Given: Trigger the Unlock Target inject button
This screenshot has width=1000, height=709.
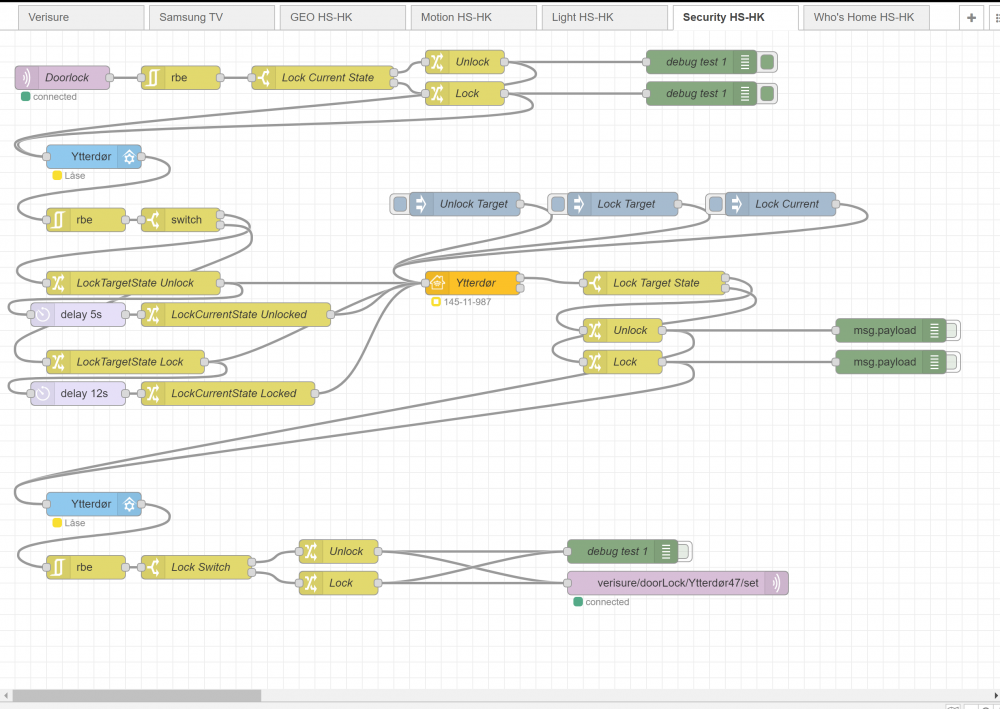Looking at the screenshot, I should [x=399, y=204].
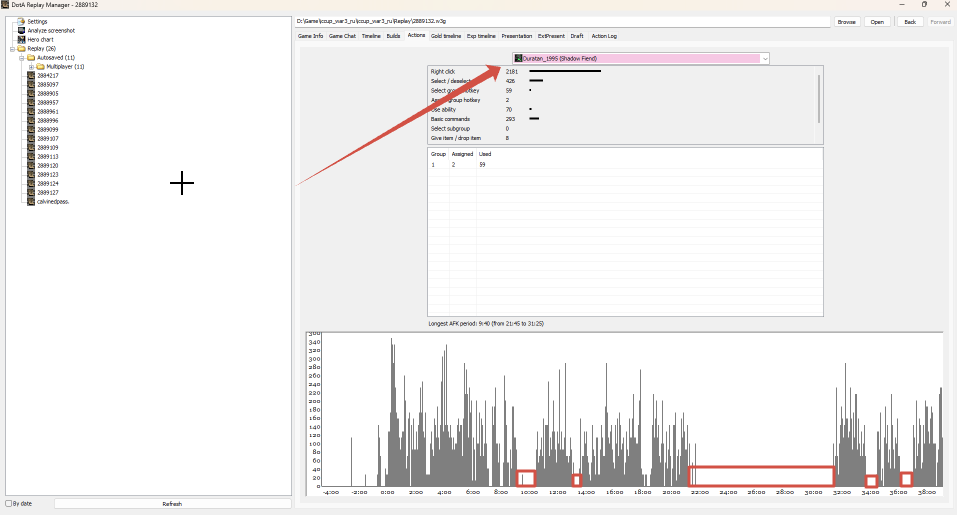Open the Game Chat tab

pos(342,36)
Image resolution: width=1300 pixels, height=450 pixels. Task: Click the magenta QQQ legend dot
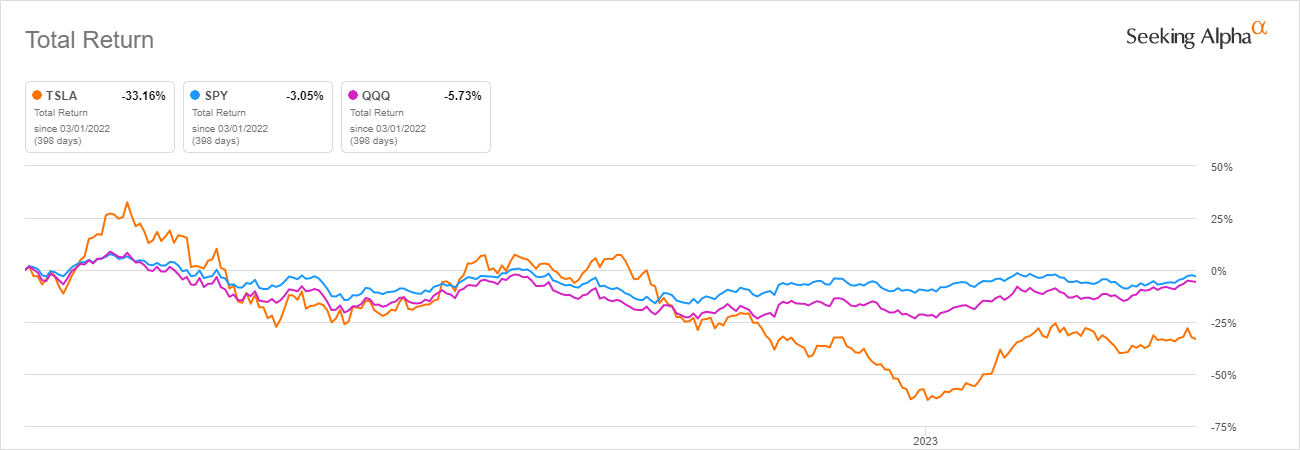353,96
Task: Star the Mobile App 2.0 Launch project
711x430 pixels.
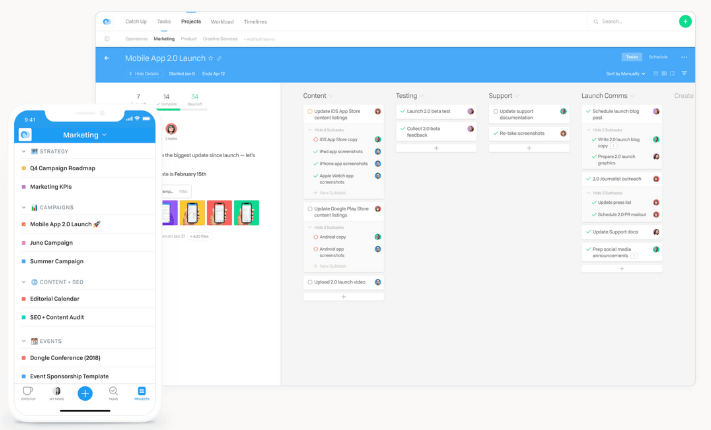Action: coord(210,58)
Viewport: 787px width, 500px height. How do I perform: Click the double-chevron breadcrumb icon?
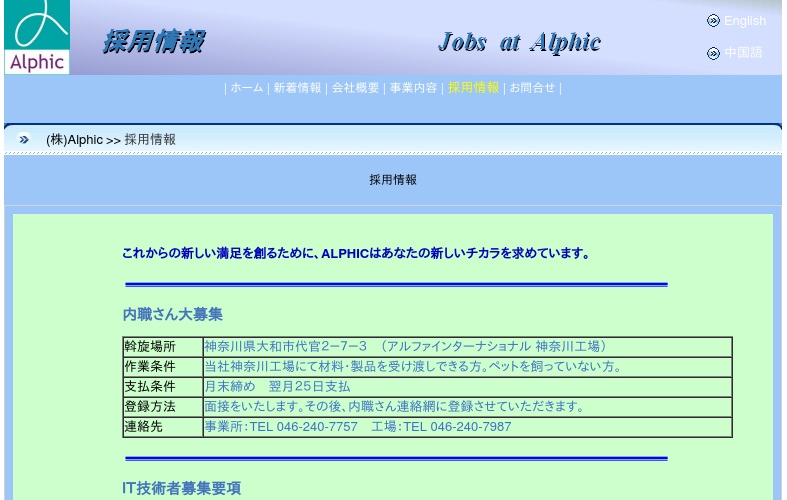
= = =
* Action item: If a record contains a picture, omit the picture and repeat everything else exactly.

* Solution to the exercise:
Given: Trigger the Unlock Target inject button
This screenshot has width=1000, height=709.
Looking at the screenshot, I should [x=399, y=204].
Open the Game Chat tab

pos(342,36)
Image resolution: width=1300 pixels, height=450 pixels. Task: Click the magenta QQQ legend dot
353,96
Task: Star the Mobile App 2.0 Launch project
711x430 pixels.
Action: coord(210,58)
Viewport: 787px width, 500px height. How do I perform: Click the double-chevron breadcrumb icon?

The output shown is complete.